WHAT THIS TASK INVOLVES ▸
Pictures are to be omitted. Output only the lines from the one containing "600x413 pixels." through the end of the data, word for word.

(SUPPLIED INFORMATION Opens)

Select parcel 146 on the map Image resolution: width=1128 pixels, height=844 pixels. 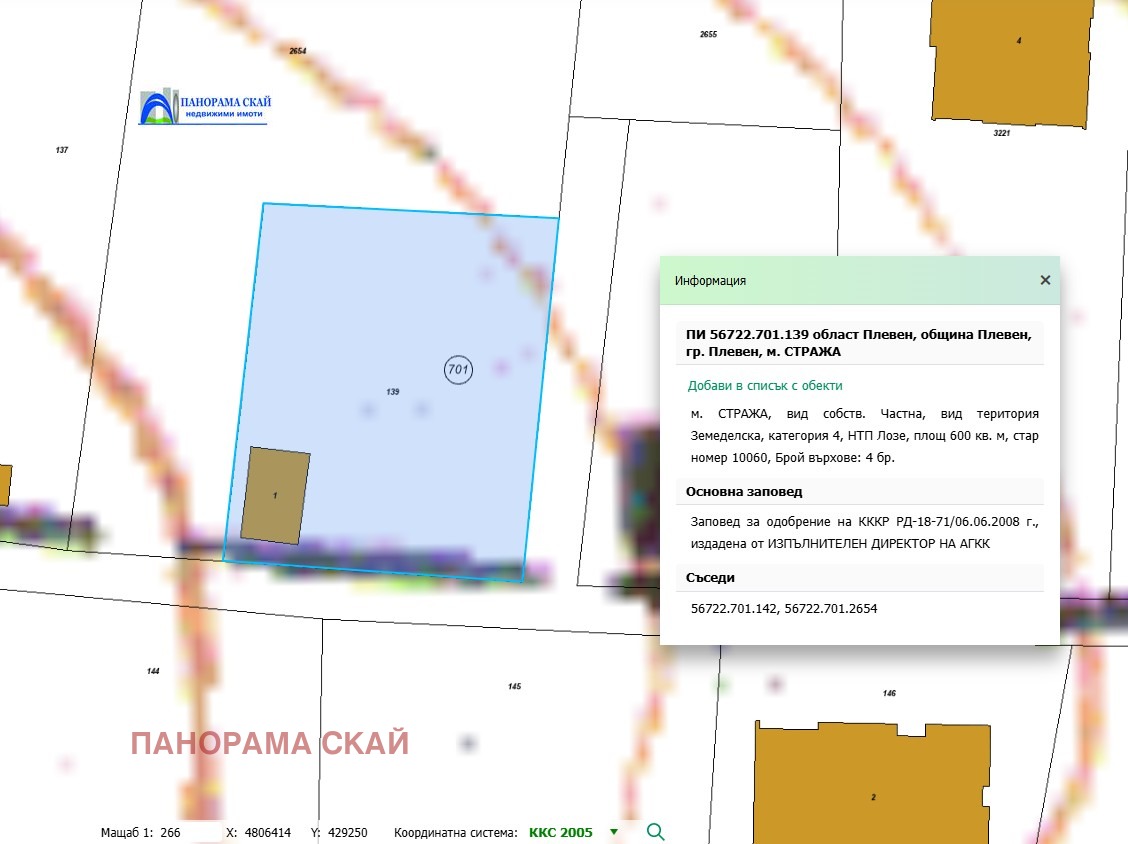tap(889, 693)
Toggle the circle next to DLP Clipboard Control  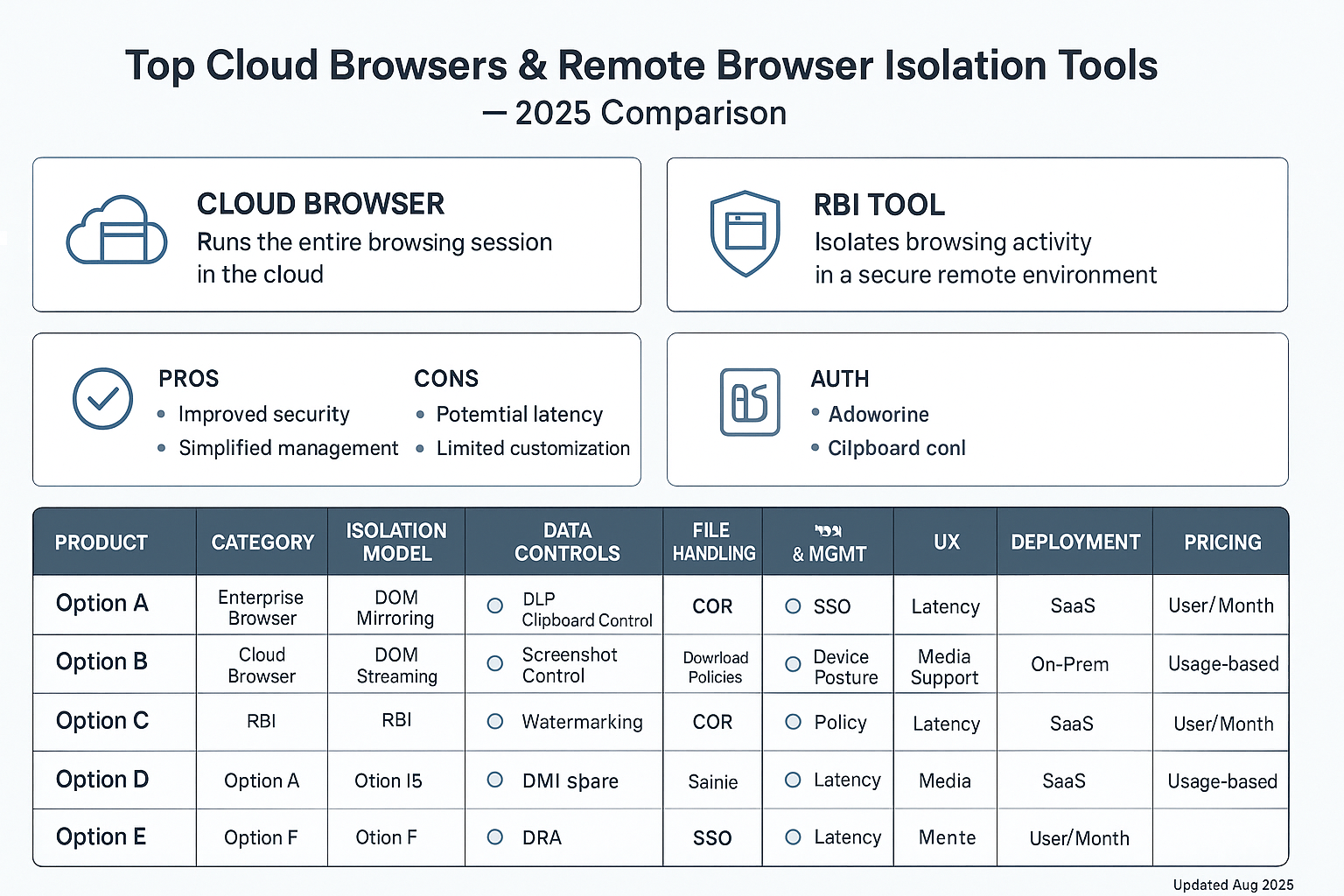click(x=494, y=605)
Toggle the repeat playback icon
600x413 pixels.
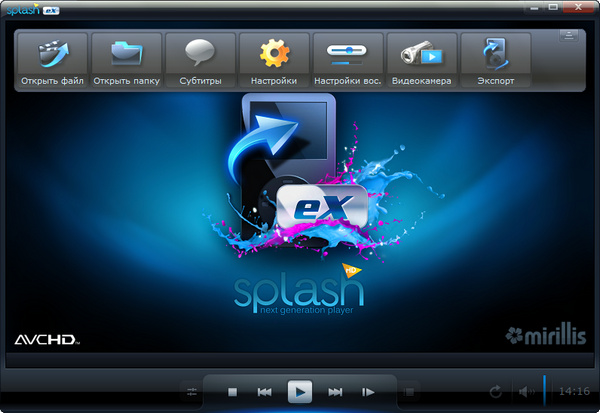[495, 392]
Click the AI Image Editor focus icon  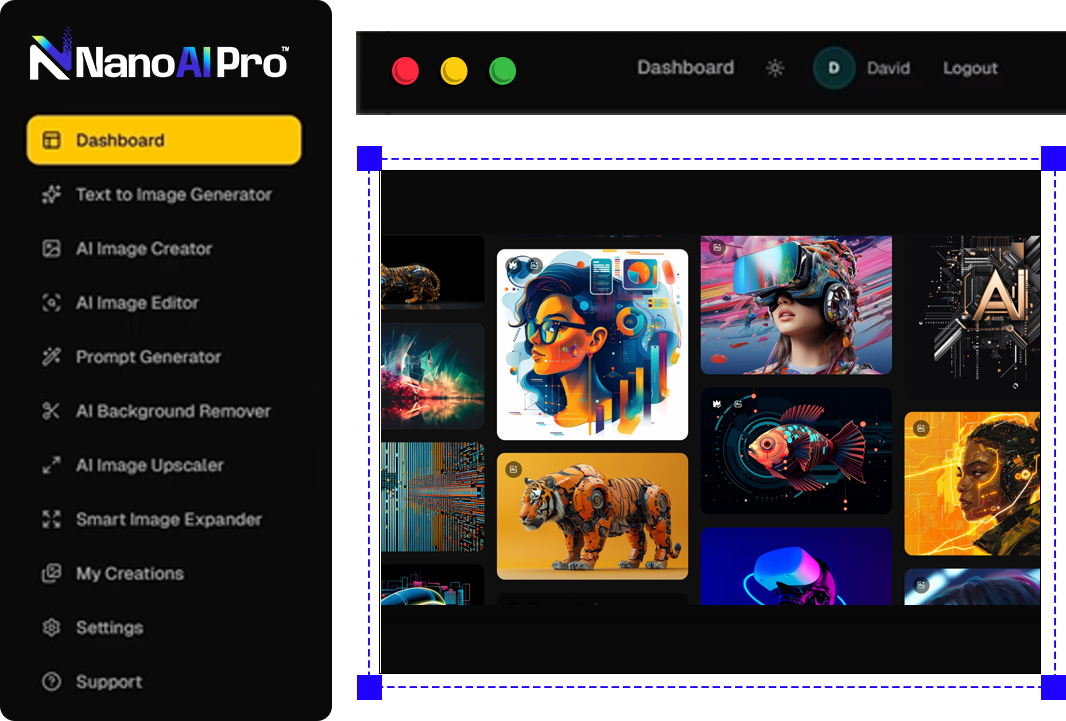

(SUPPLIED INFORMATION Closes)

WORKED SOLUTION ▸
600x413 pixels.
[495, 392]
Click the AI Image Editor focus icon  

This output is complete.